After the war, Margot Hielscher had her career high, when she appeared in front of enthusiastic GI’s with her show Margot´s Revue. She contributed as a co-screenwriter to the film Hallo Fräulein/Hello Fraulein (1949, Rudolf Jugert), which was partially based on her experiences of the immediate post-war period. While shooting this film, she also met her future husband, film composer Friedrich Meyer. 10 years later followed their wedding. IMDb writes that she decided to obtain a pilot's licence in Switzerland in 1952 because her friend Herbert von Karajan cynically told her that it was a good thing that there still were certain things that were only for men. Hielscher proved him wrong and passed her test with one less lesson. In the 1950’s she focussed on her singing career and many of her film appearances were only vocal numbers, such as in the noir Nachts auf den Straßen/Detour (1952) starring Hans Albers and Hildegard Kneff . She incidentally appeared in international films such as The Devil Makes Three (1952, Andrew Marton) starring Gene Kelly, and Nel gorgo del peccato (1954, Vittorio Cottafavi) with Franco Fabrizi. Her voice was a mix of jazz vocals and operetta soprano. In 1957, Hielscher was chosen to represent Germany at the Eurovision Song Contest with the song Telefon, Telefon (Telephone, Telephone). The song finished 4th out of 10 songs, and gained a total of 8 points. Hielscher was chosen again to represent Germany at the Eurovision Song Contest 1958 with the song Für Zwei Groschen Musik (Music For Two Pennies). The song finished 7th out of 10 songs, and gained a total of 5 points.

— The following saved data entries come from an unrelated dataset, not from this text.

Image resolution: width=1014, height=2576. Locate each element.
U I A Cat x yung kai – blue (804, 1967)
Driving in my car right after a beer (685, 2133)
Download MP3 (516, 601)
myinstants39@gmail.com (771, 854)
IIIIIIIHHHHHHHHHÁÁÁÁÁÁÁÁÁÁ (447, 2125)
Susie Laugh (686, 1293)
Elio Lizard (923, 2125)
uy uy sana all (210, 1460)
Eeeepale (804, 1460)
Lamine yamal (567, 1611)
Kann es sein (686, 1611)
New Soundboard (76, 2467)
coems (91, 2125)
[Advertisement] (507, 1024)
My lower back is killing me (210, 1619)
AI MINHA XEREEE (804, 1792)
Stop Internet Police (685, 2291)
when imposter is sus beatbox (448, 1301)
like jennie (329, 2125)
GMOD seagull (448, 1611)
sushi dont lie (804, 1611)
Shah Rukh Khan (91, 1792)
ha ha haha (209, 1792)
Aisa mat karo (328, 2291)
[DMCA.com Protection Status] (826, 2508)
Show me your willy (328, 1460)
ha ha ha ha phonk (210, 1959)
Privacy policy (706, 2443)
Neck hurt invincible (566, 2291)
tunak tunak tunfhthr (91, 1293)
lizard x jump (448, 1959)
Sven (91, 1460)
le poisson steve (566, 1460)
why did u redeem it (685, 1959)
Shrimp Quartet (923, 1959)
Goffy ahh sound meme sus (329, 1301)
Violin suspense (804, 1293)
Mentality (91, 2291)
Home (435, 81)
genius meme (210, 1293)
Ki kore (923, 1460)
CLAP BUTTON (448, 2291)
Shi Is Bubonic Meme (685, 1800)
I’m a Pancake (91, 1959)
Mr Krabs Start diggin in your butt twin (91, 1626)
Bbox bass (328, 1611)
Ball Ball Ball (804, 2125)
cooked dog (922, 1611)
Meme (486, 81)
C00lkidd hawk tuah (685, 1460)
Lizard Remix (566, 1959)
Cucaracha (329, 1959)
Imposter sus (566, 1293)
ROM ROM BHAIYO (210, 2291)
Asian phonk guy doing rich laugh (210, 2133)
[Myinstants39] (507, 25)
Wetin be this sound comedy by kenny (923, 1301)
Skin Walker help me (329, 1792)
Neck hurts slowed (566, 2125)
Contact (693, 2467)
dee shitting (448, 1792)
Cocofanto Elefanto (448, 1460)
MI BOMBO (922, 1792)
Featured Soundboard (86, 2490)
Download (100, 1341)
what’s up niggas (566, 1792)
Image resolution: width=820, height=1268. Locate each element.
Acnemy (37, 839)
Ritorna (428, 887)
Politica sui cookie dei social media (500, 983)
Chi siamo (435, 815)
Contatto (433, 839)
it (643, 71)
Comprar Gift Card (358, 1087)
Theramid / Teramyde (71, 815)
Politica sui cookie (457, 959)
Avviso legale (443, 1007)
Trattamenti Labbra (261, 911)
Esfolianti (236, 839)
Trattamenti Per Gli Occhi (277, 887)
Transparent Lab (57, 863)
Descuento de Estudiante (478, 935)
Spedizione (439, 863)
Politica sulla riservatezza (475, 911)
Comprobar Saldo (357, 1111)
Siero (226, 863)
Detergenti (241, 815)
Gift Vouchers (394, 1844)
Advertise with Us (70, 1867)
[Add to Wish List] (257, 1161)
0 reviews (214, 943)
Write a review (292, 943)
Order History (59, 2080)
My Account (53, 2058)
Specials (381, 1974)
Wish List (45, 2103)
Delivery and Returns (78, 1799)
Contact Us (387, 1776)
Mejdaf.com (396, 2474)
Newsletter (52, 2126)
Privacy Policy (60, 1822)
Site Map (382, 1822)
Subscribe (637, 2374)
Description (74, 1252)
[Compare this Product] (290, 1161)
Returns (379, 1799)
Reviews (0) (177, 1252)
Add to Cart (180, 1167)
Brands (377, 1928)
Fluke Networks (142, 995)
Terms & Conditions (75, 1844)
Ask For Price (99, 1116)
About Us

Margot Hielscher went on to appear in countless TV shows and series till the late 1980’s. Among her series were Salto mortale (1969) with Gustav Knuth, and the comedy series Suchen Sie Dr. Suk! (1972) with Ferdy Maine. For the Bayerischen Fernsehen (Bavaria TV), she was the host of the 1960’s TV show Zu Gast bei Margot Hielscher (Hosted by Margot Hielscher), in which she received some 700 guests including Maurice Chevalier and Romy Schneider. She incidentally played in films, including the period sex comedy Frau Wirtins tolle Töchterlein/The Countess Died of Laughter (1973, Franz Antel) and the Thomas Mann adaptation Der Zauberberg/The Magic Mountain (1982, Hans W. Geissendörfer) with Rod Steiger. In 1991 and 1992 she performed in the Stephen Sondheim musical Follies alongside Eartha Kitt in the Theater des Westens (Theater of the West) in Berlin. After final roles in the TV series Rivalen der Rennbahn/Rivals at the Race Track (1989) and Der Nelkenkönig/The Carnation King (1994, Franz Josef Gottlieb) she finally pulled back from the film business, but kept appearing regularly in the theater. Recently she performed in the Philharmonie München (Munich Philharmonic) in 2006, in the Philharmonie Berlin (Berlin Philharmonic) in 2007 and in the Komödie im Bayerischen Hof München (Comedy in the Bayerischer Hof Munich) in 2008, with Christian Ude . In 1978 she received the Bundesverdienstkreuz (Germany’s Order of Merit) and in 1985 she was awarded with the Filmband in Gold for long and outstanding achievements in German film. Since 1942 Margot Hielscher lives in the Munich district of Bogenhausen (Duke Park).